TASK DESCRIPTION:
Only the lines from the one containing "Electric Charges (1193, 24)" through the end of the data below should be copied, each exactly as written and with both ends kept.

════════════════

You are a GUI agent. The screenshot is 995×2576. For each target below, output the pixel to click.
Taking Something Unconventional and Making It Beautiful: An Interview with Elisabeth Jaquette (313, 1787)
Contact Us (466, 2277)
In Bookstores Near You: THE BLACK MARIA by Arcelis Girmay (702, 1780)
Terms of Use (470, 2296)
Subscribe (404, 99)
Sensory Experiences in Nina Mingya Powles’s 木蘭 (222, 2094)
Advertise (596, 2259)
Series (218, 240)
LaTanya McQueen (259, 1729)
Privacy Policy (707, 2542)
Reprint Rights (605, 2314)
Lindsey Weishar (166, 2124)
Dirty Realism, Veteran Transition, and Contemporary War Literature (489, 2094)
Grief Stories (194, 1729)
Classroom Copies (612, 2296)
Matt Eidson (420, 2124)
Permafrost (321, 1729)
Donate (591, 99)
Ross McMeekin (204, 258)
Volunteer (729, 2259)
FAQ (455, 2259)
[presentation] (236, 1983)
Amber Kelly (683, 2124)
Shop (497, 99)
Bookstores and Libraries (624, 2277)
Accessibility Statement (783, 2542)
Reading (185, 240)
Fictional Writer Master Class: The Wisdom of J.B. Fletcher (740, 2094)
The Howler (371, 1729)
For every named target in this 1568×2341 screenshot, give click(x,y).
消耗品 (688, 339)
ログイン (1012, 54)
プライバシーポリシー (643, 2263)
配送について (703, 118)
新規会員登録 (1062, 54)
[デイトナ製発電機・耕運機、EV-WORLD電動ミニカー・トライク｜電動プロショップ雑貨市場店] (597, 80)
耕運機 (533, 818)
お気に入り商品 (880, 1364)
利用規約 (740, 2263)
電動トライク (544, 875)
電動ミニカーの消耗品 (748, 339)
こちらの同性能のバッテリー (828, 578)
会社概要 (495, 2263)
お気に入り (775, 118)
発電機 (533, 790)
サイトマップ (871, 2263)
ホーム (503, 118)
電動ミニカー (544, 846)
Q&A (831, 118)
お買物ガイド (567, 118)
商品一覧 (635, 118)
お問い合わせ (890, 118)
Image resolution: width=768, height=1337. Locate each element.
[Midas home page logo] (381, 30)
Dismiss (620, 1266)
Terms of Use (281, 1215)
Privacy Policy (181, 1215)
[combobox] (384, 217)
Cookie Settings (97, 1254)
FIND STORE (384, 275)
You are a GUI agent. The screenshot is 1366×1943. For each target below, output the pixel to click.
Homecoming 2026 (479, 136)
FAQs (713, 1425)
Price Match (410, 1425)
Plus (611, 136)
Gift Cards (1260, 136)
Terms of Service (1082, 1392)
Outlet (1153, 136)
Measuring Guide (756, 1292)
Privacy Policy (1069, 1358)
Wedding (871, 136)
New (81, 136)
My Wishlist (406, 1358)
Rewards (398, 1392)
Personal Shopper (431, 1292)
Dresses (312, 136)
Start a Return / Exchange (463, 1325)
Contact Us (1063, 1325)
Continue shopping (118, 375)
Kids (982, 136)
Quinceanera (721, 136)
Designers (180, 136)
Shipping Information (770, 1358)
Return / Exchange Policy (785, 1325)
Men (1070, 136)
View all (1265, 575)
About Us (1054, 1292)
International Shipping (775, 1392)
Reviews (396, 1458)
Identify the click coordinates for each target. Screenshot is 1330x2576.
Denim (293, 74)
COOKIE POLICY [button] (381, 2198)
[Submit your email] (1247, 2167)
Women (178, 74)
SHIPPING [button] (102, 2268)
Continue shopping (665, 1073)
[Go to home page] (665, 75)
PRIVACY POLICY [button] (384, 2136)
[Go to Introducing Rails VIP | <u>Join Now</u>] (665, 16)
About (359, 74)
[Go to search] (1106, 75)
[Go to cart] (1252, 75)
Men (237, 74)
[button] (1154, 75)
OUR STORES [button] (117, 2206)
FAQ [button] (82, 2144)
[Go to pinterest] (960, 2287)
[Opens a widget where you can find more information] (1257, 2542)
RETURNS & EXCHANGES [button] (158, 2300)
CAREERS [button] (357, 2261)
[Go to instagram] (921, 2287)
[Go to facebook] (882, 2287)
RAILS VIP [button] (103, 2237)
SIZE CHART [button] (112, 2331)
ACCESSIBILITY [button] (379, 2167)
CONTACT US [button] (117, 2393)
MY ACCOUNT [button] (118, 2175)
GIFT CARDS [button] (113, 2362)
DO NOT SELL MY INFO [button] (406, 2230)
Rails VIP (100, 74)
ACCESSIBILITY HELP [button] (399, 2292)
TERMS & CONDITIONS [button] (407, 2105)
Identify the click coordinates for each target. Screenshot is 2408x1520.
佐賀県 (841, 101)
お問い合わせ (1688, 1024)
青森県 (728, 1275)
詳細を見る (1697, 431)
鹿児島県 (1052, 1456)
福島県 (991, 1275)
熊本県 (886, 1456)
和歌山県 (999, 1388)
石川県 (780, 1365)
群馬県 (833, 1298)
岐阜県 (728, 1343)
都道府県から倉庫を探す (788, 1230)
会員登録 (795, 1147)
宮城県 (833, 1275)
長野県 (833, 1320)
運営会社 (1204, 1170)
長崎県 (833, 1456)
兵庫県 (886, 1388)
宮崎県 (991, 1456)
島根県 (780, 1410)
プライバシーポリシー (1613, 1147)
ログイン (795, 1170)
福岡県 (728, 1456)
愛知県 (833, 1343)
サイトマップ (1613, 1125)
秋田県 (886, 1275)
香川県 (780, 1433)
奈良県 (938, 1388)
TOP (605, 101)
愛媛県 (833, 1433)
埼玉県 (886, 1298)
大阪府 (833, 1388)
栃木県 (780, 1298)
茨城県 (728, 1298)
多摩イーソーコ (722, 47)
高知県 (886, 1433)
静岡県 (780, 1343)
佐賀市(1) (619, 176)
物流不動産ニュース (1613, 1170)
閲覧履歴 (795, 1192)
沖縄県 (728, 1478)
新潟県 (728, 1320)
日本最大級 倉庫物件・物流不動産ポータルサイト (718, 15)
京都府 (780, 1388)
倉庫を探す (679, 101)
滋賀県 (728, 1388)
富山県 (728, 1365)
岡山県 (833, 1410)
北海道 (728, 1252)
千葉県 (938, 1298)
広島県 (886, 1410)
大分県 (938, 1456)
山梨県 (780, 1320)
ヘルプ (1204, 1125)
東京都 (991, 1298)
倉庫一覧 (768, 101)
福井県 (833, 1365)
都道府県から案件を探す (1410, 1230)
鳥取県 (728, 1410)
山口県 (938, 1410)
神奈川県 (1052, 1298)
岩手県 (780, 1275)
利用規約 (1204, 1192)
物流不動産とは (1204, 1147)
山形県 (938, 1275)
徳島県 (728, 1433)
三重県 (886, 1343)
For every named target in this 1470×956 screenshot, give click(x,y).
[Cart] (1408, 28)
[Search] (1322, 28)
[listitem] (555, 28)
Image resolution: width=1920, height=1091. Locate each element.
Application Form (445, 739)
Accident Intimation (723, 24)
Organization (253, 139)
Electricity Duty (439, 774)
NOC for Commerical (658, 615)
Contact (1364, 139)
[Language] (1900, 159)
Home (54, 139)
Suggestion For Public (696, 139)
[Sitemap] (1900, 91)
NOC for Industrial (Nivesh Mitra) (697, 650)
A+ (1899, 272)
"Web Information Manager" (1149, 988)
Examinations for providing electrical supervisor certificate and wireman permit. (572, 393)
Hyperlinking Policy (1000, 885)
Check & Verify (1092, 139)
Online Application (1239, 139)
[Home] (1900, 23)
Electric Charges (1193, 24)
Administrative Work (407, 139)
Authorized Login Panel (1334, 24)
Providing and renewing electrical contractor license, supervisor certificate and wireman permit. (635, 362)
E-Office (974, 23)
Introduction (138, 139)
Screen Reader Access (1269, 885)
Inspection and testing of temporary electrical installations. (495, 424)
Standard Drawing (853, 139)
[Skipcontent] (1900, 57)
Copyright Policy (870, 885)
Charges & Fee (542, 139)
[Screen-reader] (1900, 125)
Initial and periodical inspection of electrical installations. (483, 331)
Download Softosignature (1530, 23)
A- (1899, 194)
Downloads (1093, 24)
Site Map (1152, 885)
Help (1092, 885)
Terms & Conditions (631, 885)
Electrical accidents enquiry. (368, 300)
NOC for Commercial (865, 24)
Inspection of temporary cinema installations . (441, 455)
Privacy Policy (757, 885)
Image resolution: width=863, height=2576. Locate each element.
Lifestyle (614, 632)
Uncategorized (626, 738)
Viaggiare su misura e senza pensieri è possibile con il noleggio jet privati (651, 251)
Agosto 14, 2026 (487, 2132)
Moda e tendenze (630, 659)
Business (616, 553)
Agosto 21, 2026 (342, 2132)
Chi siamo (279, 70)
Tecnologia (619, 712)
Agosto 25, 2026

════════════════

SOLUTION TO THIS PROBLEM:
Electric Charges (1193, 24)
Administrative Work (407, 139)
Authorized Login Panel (1334, 24)
Providing and renewing electrical contractor license, supervisor certificate and wireman permit. (635, 362)
E-Office (974, 23)
Introduction (138, 139)
Screen Reader Access (1269, 885)
Inspection and testing of temporary electrical installations. (495, 424)
Standard Drawing (853, 139)
[Skipcontent] (1900, 57)
Copyright Policy (870, 885)
Charges & Fee (542, 139)
[Screen-reader] (1900, 125)
Initial and periodical inspection of electrical installations. (483, 331)
Download Softosignature (1530, 23)
A- (1899, 194)
Downloads (1093, 24)
Site Map (1152, 885)
Help (1092, 885)
Terms & Conditions (631, 885)
Electrical accidents enquiry. (368, 300)
NOC for Commercial (865, 24)
Inspection of temporary cinema installations . (441, 455)
Privacy Policy (757, 885)
Image resolution: width=863, height=2576. Locate each element.
Lifestyle (614, 632)
Uncategorized (626, 738)
Viaggiare su misura e senza pensieri è possibile con il noleggio jet privati (651, 251)
Agosto 14, 2026 (487, 2132)
Moda e tendenze (630, 659)
Business (616, 553)
Agosto 21, 2026 (342, 2132)
Chi siamo (279, 70)
Tecnologia (619, 712)
Agosto 25, 2026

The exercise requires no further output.